Según el ministerio, las operaciones de búsqueda y rescate en la panadería derrumbada aún estaban en curso.
El sábado, las Fuerzas Armadas de Ucrania bombardearon una panadería en la ciudad de Lisichansk, en la región de Lugansk, provocando el colapso del edificio de dos pisos.
Lisichansk había caído bajo el control de las fuerzas rusas en el verano de 2022 después de intensos combates.
Aunque el frente en el este de Ucrania ha permanecido relativamente estático en los últimos meses, los enfrentamientos continúan siendo violentos, y los bombardeos se han intensificado en ambos lados durante este invierno.

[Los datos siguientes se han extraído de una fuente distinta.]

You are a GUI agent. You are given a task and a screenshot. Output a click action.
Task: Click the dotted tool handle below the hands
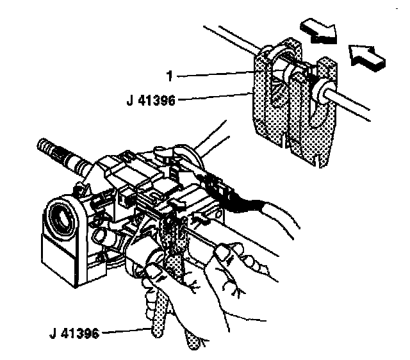click(158, 317)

Leonid Pasechnik, el gobernador de Lugansk designado por Rusia, acusó a las fuerzas de Kiev de atacar una concurrida panadería, conocida por ofrecer productos frescos los fines de semana.

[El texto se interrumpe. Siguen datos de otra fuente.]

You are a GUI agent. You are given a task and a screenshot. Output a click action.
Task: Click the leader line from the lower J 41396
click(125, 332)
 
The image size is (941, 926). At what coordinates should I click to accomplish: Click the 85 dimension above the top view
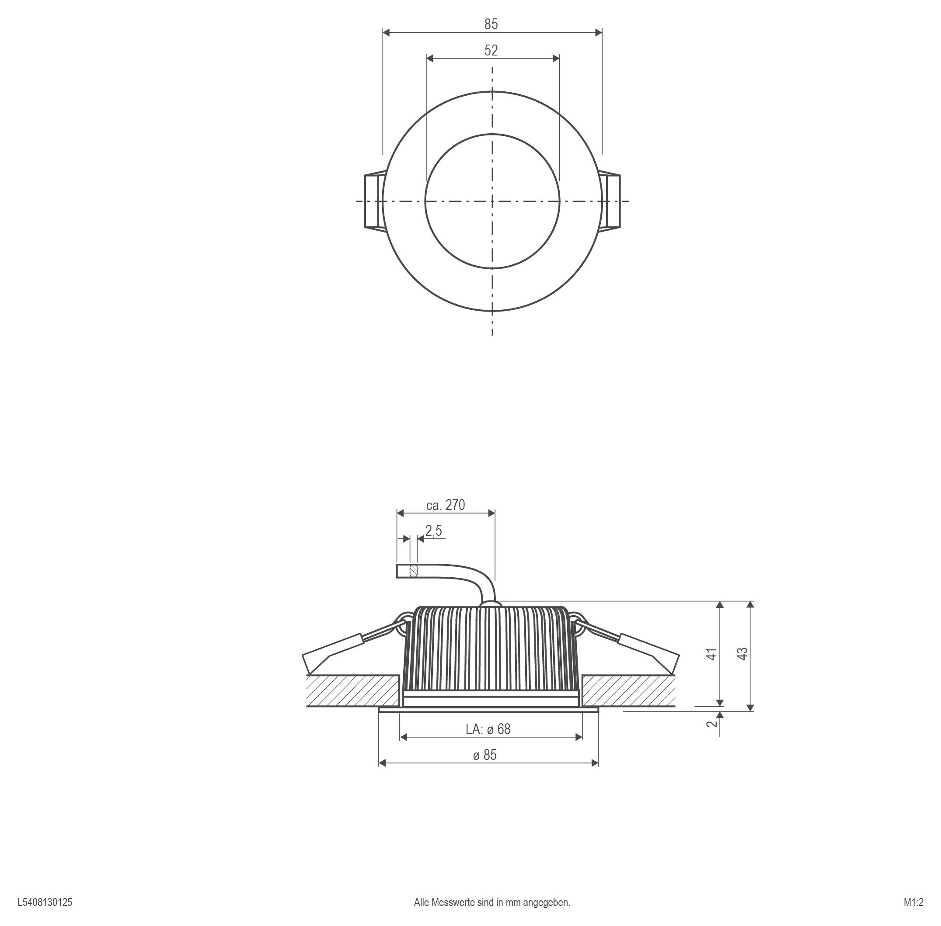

La agencia de noticias rusa RIA Novosti publicó un vídeo mostrando el edificio destruido, con imágenes de los rescatistas extrayendo un vehículo completamente aplastado de entre los escombros.
El edificio de una sola planta, anteriormente conocido como “Restaurante Adriatic”, parecía haber sido reducido completamente a escombros. Lisichansk, situada a 15 kilómetros del territorio controlado por Ucrania, tenía una población de 111,000 personas antes del inicio de la ofensiva rusa.